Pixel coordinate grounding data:
━━━━━━━━

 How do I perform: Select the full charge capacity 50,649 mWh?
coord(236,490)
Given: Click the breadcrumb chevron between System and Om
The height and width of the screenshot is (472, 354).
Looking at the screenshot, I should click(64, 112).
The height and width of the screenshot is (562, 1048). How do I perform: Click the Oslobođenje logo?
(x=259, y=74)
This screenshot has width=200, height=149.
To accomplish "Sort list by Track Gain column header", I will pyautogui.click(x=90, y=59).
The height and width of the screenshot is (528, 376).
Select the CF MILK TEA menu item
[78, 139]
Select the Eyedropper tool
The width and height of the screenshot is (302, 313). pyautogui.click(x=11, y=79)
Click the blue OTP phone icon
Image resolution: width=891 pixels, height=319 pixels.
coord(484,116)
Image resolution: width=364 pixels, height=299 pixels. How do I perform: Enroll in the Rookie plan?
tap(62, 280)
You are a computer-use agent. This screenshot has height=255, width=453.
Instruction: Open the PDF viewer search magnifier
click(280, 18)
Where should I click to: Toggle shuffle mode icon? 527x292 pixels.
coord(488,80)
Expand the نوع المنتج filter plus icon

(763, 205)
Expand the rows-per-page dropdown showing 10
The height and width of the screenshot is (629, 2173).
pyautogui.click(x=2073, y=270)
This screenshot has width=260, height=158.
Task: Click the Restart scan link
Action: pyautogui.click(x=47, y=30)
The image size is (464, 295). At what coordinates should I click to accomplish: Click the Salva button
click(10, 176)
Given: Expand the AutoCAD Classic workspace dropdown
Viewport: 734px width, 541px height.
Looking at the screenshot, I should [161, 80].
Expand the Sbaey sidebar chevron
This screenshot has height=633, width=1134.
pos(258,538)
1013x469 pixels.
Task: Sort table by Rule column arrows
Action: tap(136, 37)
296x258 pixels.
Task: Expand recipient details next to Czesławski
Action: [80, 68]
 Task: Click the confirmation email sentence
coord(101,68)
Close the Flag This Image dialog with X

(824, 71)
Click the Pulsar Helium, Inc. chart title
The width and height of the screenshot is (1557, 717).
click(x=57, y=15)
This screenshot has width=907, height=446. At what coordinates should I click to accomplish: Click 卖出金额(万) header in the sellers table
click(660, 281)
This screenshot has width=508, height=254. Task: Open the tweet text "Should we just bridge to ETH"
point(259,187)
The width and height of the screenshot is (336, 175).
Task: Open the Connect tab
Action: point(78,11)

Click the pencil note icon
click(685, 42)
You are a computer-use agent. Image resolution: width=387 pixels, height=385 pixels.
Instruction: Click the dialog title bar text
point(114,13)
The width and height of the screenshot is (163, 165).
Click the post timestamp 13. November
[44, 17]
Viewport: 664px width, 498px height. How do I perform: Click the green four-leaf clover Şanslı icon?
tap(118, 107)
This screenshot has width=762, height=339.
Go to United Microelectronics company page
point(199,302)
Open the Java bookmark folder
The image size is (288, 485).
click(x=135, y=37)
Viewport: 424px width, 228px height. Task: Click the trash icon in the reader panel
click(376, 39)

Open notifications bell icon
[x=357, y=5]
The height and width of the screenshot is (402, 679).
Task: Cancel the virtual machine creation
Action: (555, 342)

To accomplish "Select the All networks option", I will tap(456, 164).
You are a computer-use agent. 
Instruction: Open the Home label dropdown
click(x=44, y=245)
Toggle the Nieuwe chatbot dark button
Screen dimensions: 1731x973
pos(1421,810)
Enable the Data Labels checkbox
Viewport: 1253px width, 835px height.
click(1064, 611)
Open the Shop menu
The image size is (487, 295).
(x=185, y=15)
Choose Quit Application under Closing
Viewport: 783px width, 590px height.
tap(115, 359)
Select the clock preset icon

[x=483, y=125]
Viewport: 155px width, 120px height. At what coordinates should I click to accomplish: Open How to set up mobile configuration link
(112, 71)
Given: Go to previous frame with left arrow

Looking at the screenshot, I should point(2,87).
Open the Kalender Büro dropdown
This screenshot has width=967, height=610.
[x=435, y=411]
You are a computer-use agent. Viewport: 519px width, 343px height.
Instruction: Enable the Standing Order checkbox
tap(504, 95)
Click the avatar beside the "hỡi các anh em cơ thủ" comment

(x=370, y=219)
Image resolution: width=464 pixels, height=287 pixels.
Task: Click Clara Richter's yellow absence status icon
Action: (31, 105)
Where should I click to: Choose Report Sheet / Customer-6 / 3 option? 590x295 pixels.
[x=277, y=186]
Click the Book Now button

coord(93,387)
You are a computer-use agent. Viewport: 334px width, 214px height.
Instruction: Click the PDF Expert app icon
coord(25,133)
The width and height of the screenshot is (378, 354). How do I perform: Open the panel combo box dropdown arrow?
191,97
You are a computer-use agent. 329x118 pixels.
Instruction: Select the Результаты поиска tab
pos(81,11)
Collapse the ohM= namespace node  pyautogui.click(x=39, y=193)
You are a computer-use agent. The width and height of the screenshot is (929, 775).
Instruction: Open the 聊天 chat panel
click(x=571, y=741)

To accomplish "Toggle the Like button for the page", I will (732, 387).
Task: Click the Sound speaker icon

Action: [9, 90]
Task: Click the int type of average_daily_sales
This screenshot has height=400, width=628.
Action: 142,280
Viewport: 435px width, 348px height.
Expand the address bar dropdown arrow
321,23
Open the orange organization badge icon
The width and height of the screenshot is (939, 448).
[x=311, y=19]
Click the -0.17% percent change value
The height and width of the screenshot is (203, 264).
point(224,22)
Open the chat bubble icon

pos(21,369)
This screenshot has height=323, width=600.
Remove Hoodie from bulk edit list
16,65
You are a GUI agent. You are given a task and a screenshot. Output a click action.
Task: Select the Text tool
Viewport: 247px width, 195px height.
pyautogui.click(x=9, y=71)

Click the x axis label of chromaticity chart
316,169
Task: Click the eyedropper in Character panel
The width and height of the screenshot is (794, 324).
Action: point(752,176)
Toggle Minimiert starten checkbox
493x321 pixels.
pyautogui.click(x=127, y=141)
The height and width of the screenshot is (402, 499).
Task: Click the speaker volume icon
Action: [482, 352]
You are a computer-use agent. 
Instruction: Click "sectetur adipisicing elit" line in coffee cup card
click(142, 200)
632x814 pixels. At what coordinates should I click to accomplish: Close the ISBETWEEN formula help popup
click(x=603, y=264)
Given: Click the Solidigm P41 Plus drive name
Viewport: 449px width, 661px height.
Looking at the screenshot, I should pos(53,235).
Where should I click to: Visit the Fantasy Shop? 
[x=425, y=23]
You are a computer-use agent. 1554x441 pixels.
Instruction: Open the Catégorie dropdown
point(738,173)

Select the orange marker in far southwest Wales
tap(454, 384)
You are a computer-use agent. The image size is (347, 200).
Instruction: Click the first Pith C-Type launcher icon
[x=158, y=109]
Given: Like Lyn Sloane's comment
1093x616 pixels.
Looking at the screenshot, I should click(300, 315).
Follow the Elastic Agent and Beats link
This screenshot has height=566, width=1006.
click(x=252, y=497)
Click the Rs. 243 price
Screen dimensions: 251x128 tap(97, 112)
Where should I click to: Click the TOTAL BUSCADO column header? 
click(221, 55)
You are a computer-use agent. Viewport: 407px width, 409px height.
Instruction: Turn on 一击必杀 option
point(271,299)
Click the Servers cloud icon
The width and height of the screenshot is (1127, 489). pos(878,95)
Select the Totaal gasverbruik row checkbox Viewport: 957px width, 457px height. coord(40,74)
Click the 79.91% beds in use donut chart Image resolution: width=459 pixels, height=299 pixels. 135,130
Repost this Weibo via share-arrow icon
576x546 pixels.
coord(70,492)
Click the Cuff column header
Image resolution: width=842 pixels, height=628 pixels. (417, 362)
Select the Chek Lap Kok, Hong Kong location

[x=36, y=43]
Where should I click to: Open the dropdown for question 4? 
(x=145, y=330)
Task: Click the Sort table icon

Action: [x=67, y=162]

━━━━━━━━

*EXERCISE DIRECTIONS*: Write out every line of the data exactly, leaving nothing out.

*EXERCISE RESULT*:
 How do I perform: Select the full charge capacity 50,649 mWh?
coord(236,490)
Given: Click the breadcrumb chevron between System and Om
The height and width of the screenshot is (472, 354).
Looking at the screenshot, I should click(64, 112).
The height and width of the screenshot is (562, 1048). How do I perform: Click the Oslobođenje logo?
(x=259, y=74)
This screenshot has width=200, height=149.
To accomplish "Sort list by Track Gain column header", I will pyautogui.click(x=90, y=59).
The height and width of the screenshot is (528, 376).
Select the CF MILK TEA menu item
[78, 139]
Select the Eyedropper tool
The width and height of the screenshot is (302, 313). pyautogui.click(x=11, y=79)
Click the blue OTP phone icon
Image resolution: width=891 pixels, height=319 pixels.
coord(484,116)
Image resolution: width=364 pixels, height=299 pixels. How do I perform: Enroll in the Rookie plan?
tap(62, 280)
You are a computer-use agent. This screenshot has height=255, width=453.
Instruction: Open the PDF viewer search magnifier
click(280, 18)
Where should I click to: Toggle shuffle mode icon? 527x292 pixels.
coord(488,80)
Expand the نوع المنتج filter plus icon

(763, 205)
Expand the rows-per-page dropdown showing 10
The height and width of the screenshot is (629, 2173).
pyautogui.click(x=2073, y=270)
This screenshot has width=260, height=158.
Task: Click the Restart scan link
Action: pyautogui.click(x=47, y=30)
The image size is (464, 295). At what coordinates should I click to accomplish: Click the Salva button
click(10, 176)
Given: Expand the AutoCAD Classic workspace dropdown
Viewport: 734px width, 541px height.
Looking at the screenshot, I should [161, 80].
Expand the Sbaey sidebar chevron
This screenshot has height=633, width=1134.
pos(258,538)
1013x469 pixels.
Task: Sort table by Rule column arrows
Action: tap(136, 37)
296x258 pixels.
Task: Expand recipient details next to Czesławski
Action: [80, 68]
 Task: Click the confirmation email sentence
coord(101,68)
Close the Flag This Image dialog with X

(824, 71)
Click the Pulsar Helium, Inc. chart title
The width and height of the screenshot is (1557, 717).
click(x=57, y=15)
This screenshot has width=907, height=446. At what coordinates should I click to accomplish: Click 卖出金额(万) header in the sellers table
click(660, 281)
This screenshot has width=508, height=254. Task: Open the tweet text "Should we just bridge to ETH"
point(259,187)
The width and height of the screenshot is (336, 175).
Task: Open the Connect tab
Action: point(78,11)

Click the pencil note icon
click(685, 42)
You are a computer-use agent. Image resolution: width=387 pixels, height=385 pixels.
Instruction: Click the dialog title bar text
point(114,13)
The width and height of the screenshot is (163, 165).
Click the post timestamp 13. November
[44, 17]
Viewport: 664px width, 498px height. How do I perform: Click the green four-leaf clover Şanslı icon?
tap(118, 107)
This screenshot has width=762, height=339.
Go to United Microelectronics company page
point(199,302)
Open the Java bookmark folder
The image size is (288, 485).
click(x=135, y=37)
Viewport: 424px width, 228px height. Task: Click the trash icon in the reader panel
click(376, 39)

Open notifications bell icon
[x=357, y=5]
The height and width of the screenshot is (402, 679).
Task: Cancel the virtual machine creation
Action: (555, 342)

To accomplish "Select the All networks option", I will tap(456, 164).
You are a computer-use agent. 
Instruction: Open the Home label dropdown
click(x=44, y=245)
Toggle the Nieuwe chatbot dark button
Screen dimensions: 1731x973
pos(1421,810)
Enable the Data Labels checkbox
Viewport: 1253px width, 835px height.
click(1064, 611)
Open the Shop menu
The image size is (487, 295).
(x=185, y=15)
Choose Quit Application under Closing
Viewport: 783px width, 590px height.
tap(115, 359)
Select the clock preset icon

[x=483, y=125]
Viewport: 155px width, 120px height. At what coordinates should I click to accomplish: Open How to set up mobile configuration link
(112, 71)
Given: Go to previous frame with left arrow

Looking at the screenshot, I should point(2,87).
Open the Kalender Büro dropdown
This screenshot has width=967, height=610.
[x=435, y=411]
You are a computer-use agent. Viewport: 519px width, 343px height.
Instruction: Enable the Standing Order checkbox
tap(504, 95)
Click the avatar beside the "hỡi các anh em cơ thủ" comment

(x=370, y=219)
Image resolution: width=464 pixels, height=287 pixels.
Task: Click Clara Richter's yellow absence status icon
Action: (31, 105)
Where should I click to: Choose Report Sheet / Customer-6 / 3 option? 590x295 pixels.
[x=277, y=186]
Click the Book Now button

coord(93,387)
You are a computer-use agent. Viewport: 334px width, 214px height.
Instruction: Click the PDF Expert app icon
coord(25,133)
The width and height of the screenshot is (378, 354). How do I perform: Open the panel combo box dropdown arrow?
191,97
You are a computer-use agent. 329x118 pixels.
Instruction: Select the Результаты поиска tab
pos(81,11)
Collapse the ohM= namespace node  pyautogui.click(x=39, y=193)
You are a computer-use agent. The width and height of the screenshot is (929, 775).
Instruction: Open the 聊天 chat panel
click(x=571, y=741)

To accomplish "Toggle the Like button for the page", I will (732, 387).
Task: Click the Sound speaker icon

Action: [9, 90]
Task: Click the int type of average_daily_sales
This screenshot has height=400, width=628.
Action: 142,280
Viewport: 435px width, 348px height.
Expand the address bar dropdown arrow
321,23
Open the orange organization badge icon
The width and height of the screenshot is (939, 448).
[x=311, y=19]
Click the -0.17% percent change value
The height and width of the screenshot is (203, 264).
point(224,22)
Open the chat bubble icon

pos(21,369)
This screenshot has height=323, width=600.
Remove Hoodie from bulk edit list
16,65
You are a GUI agent. You are given a task and a screenshot. Output a click action.
Task: Select the Text tool
Viewport: 247px width, 195px height.
pyautogui.click(x=9, y=71)

Click the x axis label of chromaticity chart
316,169
Task: Click the eyedropper in Character panel
The width and height of the screenshot is (794, 324).
Action: point(752,176)
Toggle Minimiert starten checkbox
493x321 pixels.
pyautogui.click(x=127, y=141)
The height and width of the screenshot is (402, 499).
Task: Click the speaker volume icon
Action: [482, 352]
You are a computer-use agent. 
Instruction: Click "sectetur adipisicing elit" line in coffee cup card
click(142, 200)
632x814 pixels. At what coordinates should I click to accomplish: Close the ISBETWEEN formula help popup
click(x=603, y=264)
Given: Click the Solidigm P41 Plus drive name
Viewport: 449px width, 661px height.
Looking at the screenshot, I should pos(53,235).
Where should I click to: Visit the Fantasy Shop? 
[x=425, y=23]
You are a computer-use agent. 1554x441 pixels.
Instruction: Open the Catégorie dropdown
point(738,173)

Select the orange marker in far southwest Wales
tap(454, 384)
You are a computer-use agent. The image size is (347, 200).
Instruction: Click the first Pith C-Type launcher icon
[x=158, y=109]
Given: Like Lyn Sloane's comment
1093x616 pixels.
Looking at the screenshot, I should click(300, 315).
Follow the Elastic Agent and Beats link
This screenshot has height=566, width=1006.
click(x=252, y=497)
Click the Rs. 243 price
Screen dimensions: 251x128 tap(97, 112)
Where should I click to: Click the TOTAL BUSCADO column header? 
click(221, 55)
You are a computer-use agent. Viewport: 407px width, 409px height.
Instruction: Turn on 一击必杀 option
point(271,299)
Click the Servers cloud icon
The width and height of the screenshot is (1127, 489). pos(878,95)
Select the Totaal gasverbruik row checkbox Viewport: 957px width, 457px height. coord(40,74)
Click the 79.91% beds in use donut chart Image resolution: width=459 pixels, height=299 pixels. 135,130
Repost this Weibo via share-arrow icon
576x546 pixels.
coord(70,492)
Click the Cuff column header
Image resolution: width=842 pixels, height=628 pixels. (417, 362)
Select the Chek Lap Kok, Hong Kong location

[x=36, y=43]
Where should I click to: Open the dropdown for question 4? 
(x=145, y=330)
Task: Click the Sort table icon

Action: [x=67, y=162]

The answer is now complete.